Days since Brexit

Sinn Féin tapped into a demand for change on "specific domestic issues" in southern election

Sinn Féin leadership. Photo by Jonathan Porter, Press Eye.

Sinn Féin leadership. Photo by Jonathan Porter, Press Eye.

THE rise of Sinn Féin may cause some concern about the prospect of rising nationalism in Ireland.

Most European countries have experienced rising nationalism and rising left wing populism to varying degrees in the last five years.

This poll conducted for The Detail provides a useful examination of the nature of the rise of Sinn Féin and how it might relate to the issue of a united Ireland.

Firstly, the poll reveals how a tradition of constitutional nationalism continues south of the border.

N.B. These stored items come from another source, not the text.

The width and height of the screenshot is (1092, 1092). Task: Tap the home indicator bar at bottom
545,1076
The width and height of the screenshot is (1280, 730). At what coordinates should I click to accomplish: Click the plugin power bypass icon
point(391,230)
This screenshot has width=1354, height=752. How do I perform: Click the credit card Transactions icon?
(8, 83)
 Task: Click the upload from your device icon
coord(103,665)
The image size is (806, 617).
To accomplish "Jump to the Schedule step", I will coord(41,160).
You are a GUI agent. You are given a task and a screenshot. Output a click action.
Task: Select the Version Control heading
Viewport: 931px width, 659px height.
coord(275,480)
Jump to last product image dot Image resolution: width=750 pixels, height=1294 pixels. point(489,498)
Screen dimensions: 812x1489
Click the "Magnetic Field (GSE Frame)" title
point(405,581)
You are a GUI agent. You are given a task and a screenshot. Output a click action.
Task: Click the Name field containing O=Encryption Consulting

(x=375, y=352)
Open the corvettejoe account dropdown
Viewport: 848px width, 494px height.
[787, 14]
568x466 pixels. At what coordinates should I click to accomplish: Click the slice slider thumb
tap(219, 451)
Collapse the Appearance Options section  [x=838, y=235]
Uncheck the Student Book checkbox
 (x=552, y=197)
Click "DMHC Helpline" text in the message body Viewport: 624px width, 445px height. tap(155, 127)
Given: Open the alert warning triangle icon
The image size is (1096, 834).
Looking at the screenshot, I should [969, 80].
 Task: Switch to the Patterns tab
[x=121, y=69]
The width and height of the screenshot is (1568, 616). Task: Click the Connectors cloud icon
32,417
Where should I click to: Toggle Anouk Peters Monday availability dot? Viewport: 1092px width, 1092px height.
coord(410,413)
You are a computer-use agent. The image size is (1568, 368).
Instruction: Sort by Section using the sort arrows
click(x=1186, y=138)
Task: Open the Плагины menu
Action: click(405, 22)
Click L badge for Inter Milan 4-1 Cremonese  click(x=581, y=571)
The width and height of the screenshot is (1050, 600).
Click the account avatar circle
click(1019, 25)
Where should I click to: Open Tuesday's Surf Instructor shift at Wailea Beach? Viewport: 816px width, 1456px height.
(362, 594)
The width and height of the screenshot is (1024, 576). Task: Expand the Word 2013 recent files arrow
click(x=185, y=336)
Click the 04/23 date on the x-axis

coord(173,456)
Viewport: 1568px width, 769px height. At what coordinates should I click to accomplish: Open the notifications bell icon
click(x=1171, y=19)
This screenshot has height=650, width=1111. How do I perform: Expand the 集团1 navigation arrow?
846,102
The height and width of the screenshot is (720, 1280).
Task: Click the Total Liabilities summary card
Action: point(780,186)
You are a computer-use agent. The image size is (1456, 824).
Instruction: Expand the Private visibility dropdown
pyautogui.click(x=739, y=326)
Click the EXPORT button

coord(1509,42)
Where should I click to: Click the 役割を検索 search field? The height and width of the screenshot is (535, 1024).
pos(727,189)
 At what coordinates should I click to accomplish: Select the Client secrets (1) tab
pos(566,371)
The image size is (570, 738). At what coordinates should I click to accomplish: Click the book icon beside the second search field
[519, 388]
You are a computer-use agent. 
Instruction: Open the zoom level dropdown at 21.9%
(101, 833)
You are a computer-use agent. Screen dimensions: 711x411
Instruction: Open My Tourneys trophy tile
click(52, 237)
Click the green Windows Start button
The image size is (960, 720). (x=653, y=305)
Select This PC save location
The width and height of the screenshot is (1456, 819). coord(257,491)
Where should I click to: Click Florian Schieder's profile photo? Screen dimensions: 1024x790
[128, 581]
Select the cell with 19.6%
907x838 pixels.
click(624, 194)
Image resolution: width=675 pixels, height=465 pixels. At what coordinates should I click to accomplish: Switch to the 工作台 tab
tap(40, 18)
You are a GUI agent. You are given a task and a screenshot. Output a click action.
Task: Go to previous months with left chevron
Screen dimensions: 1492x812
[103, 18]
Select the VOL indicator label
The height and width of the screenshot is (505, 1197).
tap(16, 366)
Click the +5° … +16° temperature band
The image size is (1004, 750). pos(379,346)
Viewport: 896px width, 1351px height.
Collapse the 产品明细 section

It is clear that support for the Belfast/Good Friday Agreement has not wilted since the referendum in 1998.

While that referendum passed by a margin of 94% to 6% in the Republic of Ireland (ROI), this poll reveals a margin of 97% to 3% (excluding 9% undecided).

This is quite remarkable support for such a complex agreement and perhaps is a function of sustained memory of the troubles which, juxtaposed with the rise of Sinn Féin, would seem counterintuitive.

What clarifies this is the continued support for peace on the island. In the poll, respondents were asked to rank from one to 10, 10 issues in order of importance.

Accordingly, the average ranking of those issues gives us an idea of which of these is the most important.

From that analysis we can reveal that ‘peaceful society’ has the highest average ranking of all issues and it is also the most important issue for the largest proportion of respondents with 22.6% identifying it as such.

Infographic by Chris Scott, The Detail.

Infographic by Chris Scott, The Detail.

The average ranking gives us further clues as to why this dichotomy has emerged. It is notable that domestic issues are considered to be much more important than issues pertaining to identity, nationalism and the conflict.

Free healthcare has the second highest average ranking and it is also the most important issue for 14.6% overall but for 21% of Sinn Féin supporters, the most of any other party.

It is clear that Sinn Féin were able to tap into a demand for change in relation to specific domestic issues. While 9.3% identified social housing provision as the most important, among Sinn Féin supporters this was 16%.

It is also of interest to speak about what ranks lowest, on average, such as the issues of identity and traditions and legacy issues relating to conflict/troubles. These issues were not to the fore of the campaign.

In terms of a united Ireland, there is broad recognition that Brexit has intensified the discussion. When asked, 83.4% believe this to be the case as opposed to 8.7%, who do not believe that Brexit has intensified the debate.

They also believe that Brexit has made a border poll more likely by a margin of 74.6% to 14.2%.

In relation to the issue at hand, a united Ireland, support remains strong. Support for Northern Ireland (NI) joining the south is preferred by 73.1% over 10.2% who favour NI remaining within the United Kingdom.

By almost identical margins the population support it as a pathway towards NI re-entering the European Union and the idea of an all-island Citizen’s Assembly to deliberate on changes to the constitution. This reflects the inclusive nature of political discourse in Ireland.

The most interesting findings relate to the desire to facilitate minority traditions. When considering the nature of this prospective new country 40.7% would prefer to see a federalised state with power bases in both Dublin and Belfast as opposed to a unitary state with a power base solely in Dublin, which has the support of 33.2%.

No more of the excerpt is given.